**WORK INSTRUCTION:** Write out exactly the lines from the one containing "Task: Open the sort order options" through the last line of the records below, and no others.

*** Opening of SUPPLIED DATA ***

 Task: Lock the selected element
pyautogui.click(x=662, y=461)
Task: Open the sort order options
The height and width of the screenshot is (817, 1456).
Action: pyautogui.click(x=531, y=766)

*** Close of SUPPLIED DATA ***

**ANSWER BOX:**
Task: Open the sort order options
The height and width of the screenshot is (817, 1456).
Action: pyautogui.click(x=531, y=766)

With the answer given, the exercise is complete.